» **Problem requirements**:
What follows is a set of records, each of which is to be written out exactly.

------ Data extract

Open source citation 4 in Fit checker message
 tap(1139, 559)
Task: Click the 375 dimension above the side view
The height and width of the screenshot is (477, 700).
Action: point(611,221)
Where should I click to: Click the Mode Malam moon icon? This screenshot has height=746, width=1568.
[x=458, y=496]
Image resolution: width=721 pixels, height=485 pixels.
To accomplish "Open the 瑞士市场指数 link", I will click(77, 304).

------------

» **Answer to this task**:
Open source citation 4 in Fit checker message
 tap(1139, 559)
Task: Click the 375 dimension above the side view
The height and width of the screenshot is (477, 700).
Action: point(611,221)
Where should I click to: Click the Mode Malam moon icon? This screenshot has height=746, width=1568.
[x=458, y=496]
Image resolution: width=721 pixels, height=485 pixels.
To accomplish "Open the 瑞士市场指数 link", I will click(77, 304).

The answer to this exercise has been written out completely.